# How To Access A Textbox On One Form From Another Form?



## char[] rager (Aug 30, 2010)

I have read many forums and answers on the Internet and since I will not be taking C#.NET at my university until later, I still want to know how to modify a textbox on my main form from another form.

I am making an automatic code generator for HTML, and on my main form I have a textbox showing the HTML code currently in a .html file. On my main form, I also have a button to access a code editor, which I put into a different windows form.
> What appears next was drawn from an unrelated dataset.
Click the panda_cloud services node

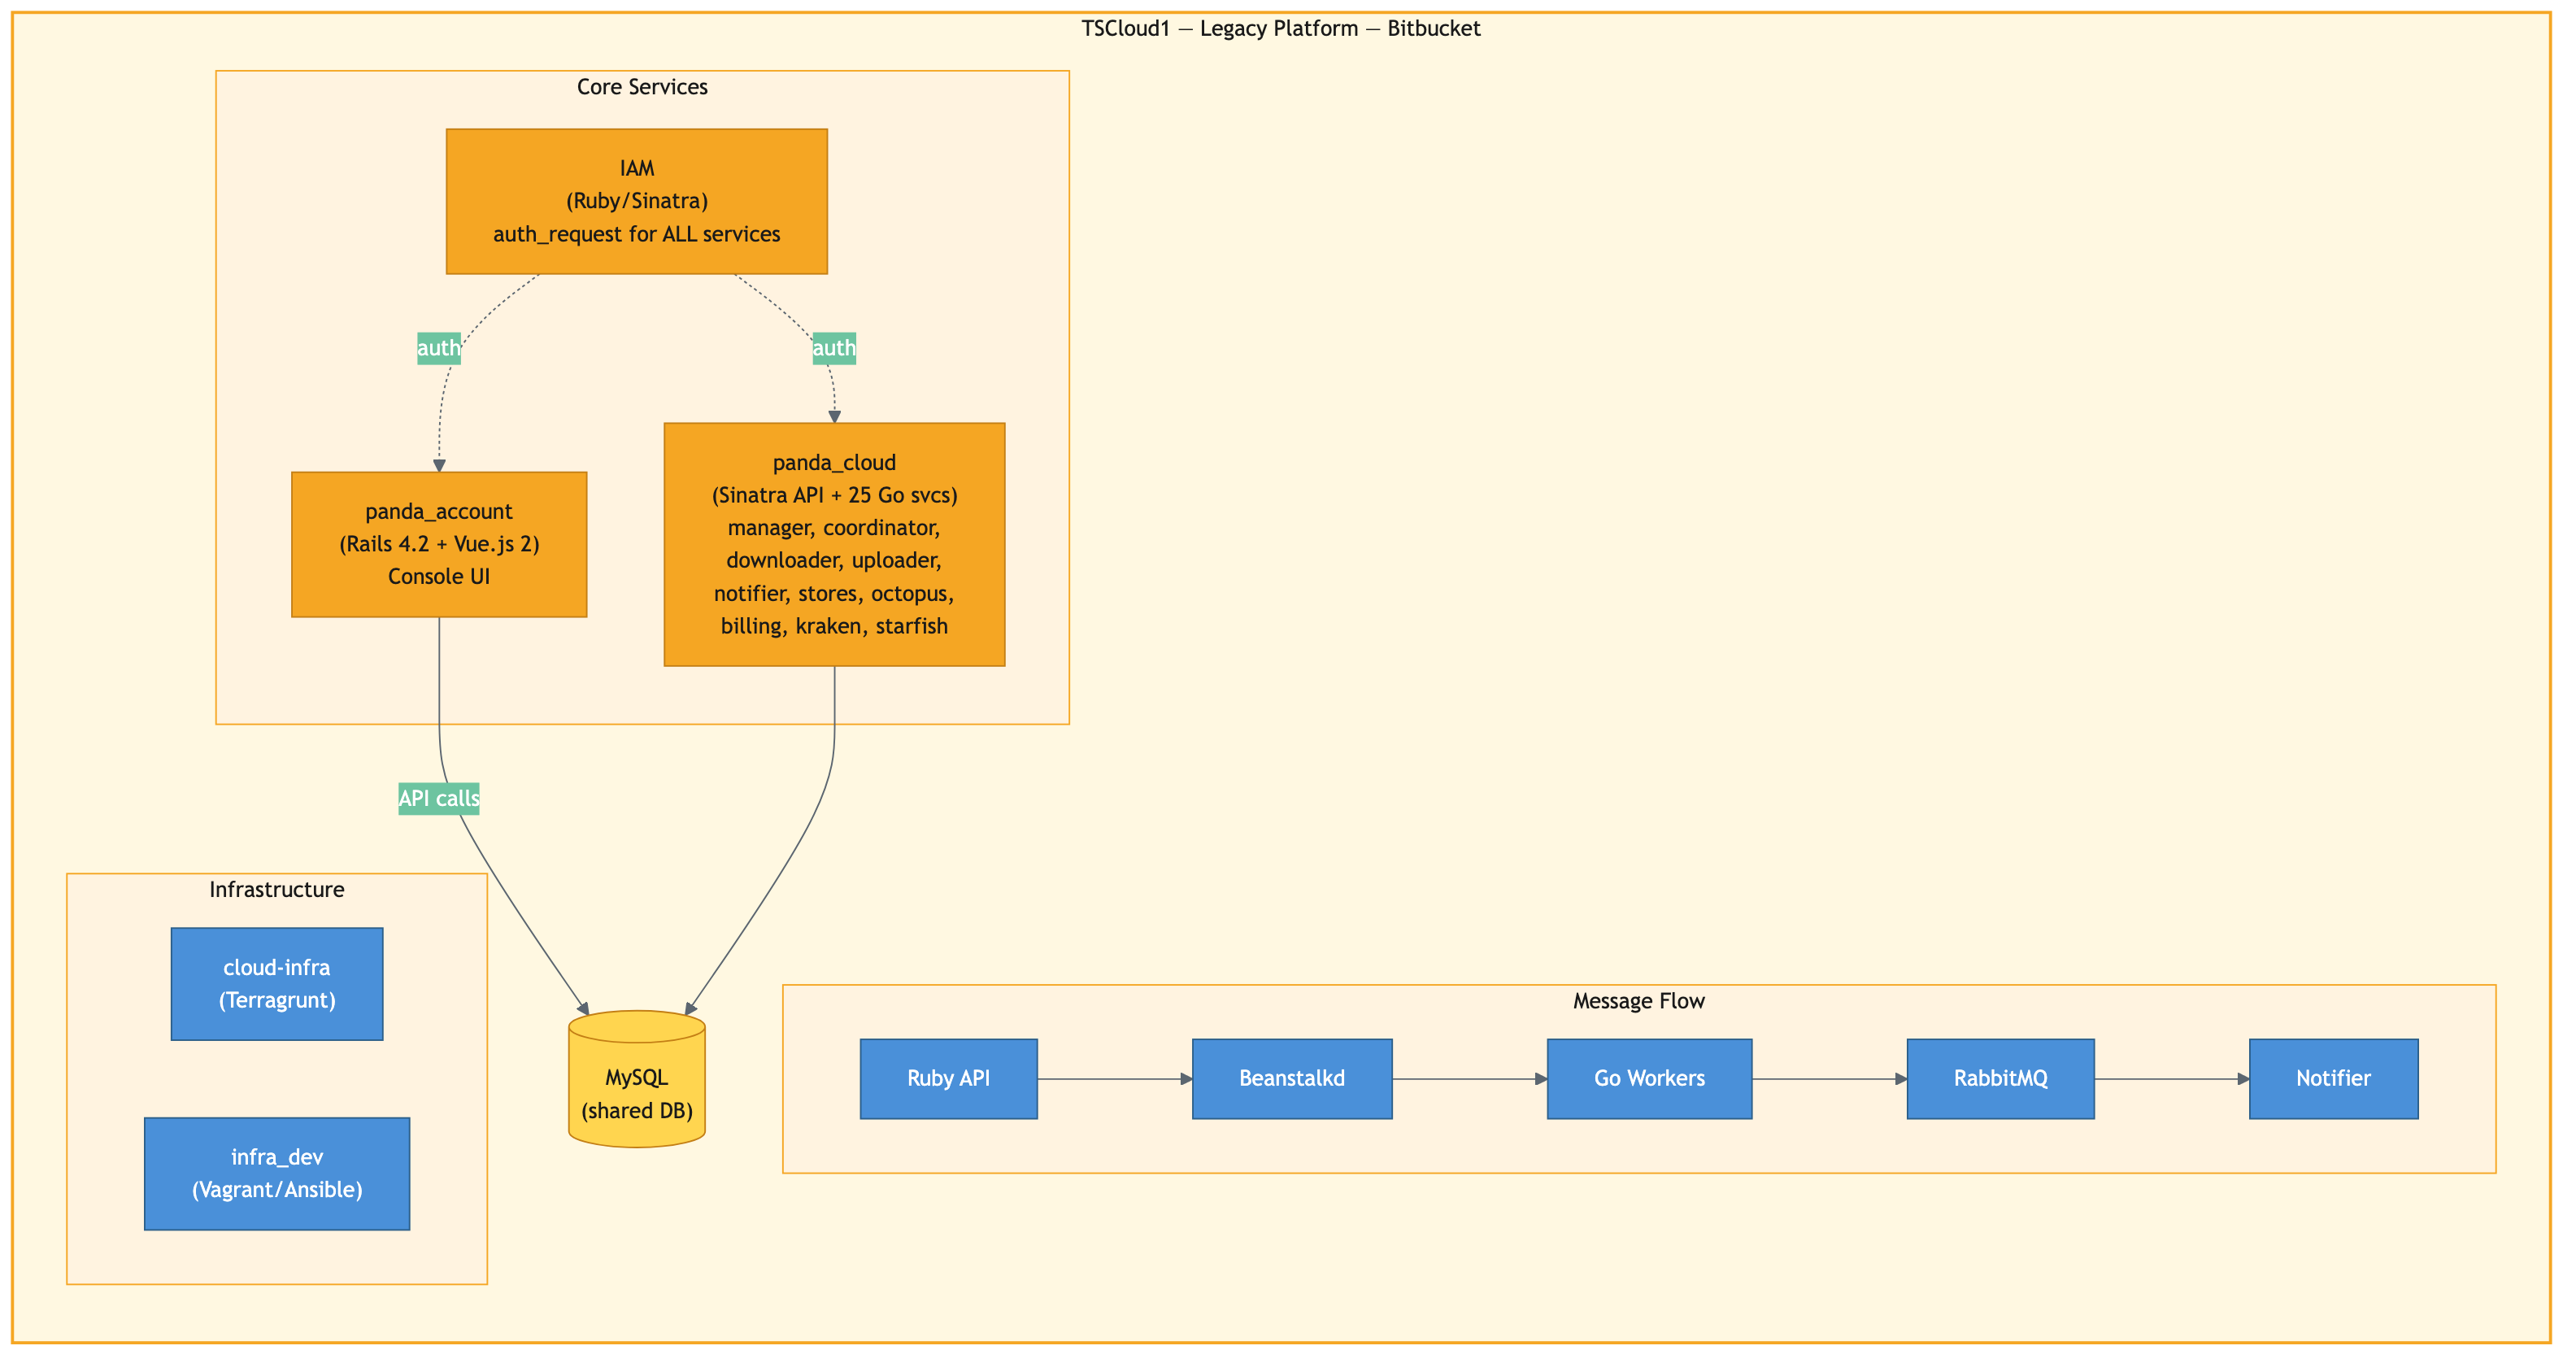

Now, whenever I make code changes in my code editor, save it, and exit that windows form, what do I write in that formClosing or formClosed event handler to update the textbox on my MAIN form? By the way, I have already set that textbox to public status.


----------



## FordGT90Concept (Aug 30, 2010)

You have to either put in a property or make the textbox object public.  Then you can access it via InstanceOfOwningForm.NameOfTextbox.

E.g.

```
public class MainForm : Form
{
   private TextBox _DisplayBox = new TextBox();

  public MainForm()
  {
    InitializeComponent();

    ChildForm frm = new ChildForm();
    frm.ShowDialog();
    _DisplayBox.Text = frm.EditableText;
  }
}

public class ChildForm
{
  private TextBox _MyTextBox = new TextBox();
  public string EditableText
  {
    get { return _MyTextBox.Text; }
    set { _MyTextBox.Text = value; }
  }
}
```

The other alternative is to make a static class and a variable static to hold the value.  Static means it is owned by the class instead of the object.


```
public static class Static
{
  public static string EditableText;
}

public class MainForm : Form
{
   private TextBox _DisplayBox = new TextBox();

  public MainForm()
  {
    InitializeComponent();

    ChildForm frm = new ChildForm();
    frm.ShowDialog();
    _DisplayBox.Text = Static.EditableText;  // Reads the value and displays it.
  }
}

public class ChildForm
{
  private TextBox _MyTextBox = new TextBox();
  public Childform()
  {
    Initialize Component();
    
    this.FormClosing += new FormClosingEventHandler(this.MainForm_FormClosing);
  }
  
  private void MainForm_FormClosing(object sender, FormClosingEventArgs e)
  {
    Static.EditableText = _MyTextBox.Text; // Sets the text.
  }
}
```


----------



## char[] rager (Aug 31, 2010)

Thank you FordGT90Concept. I got it to work


----------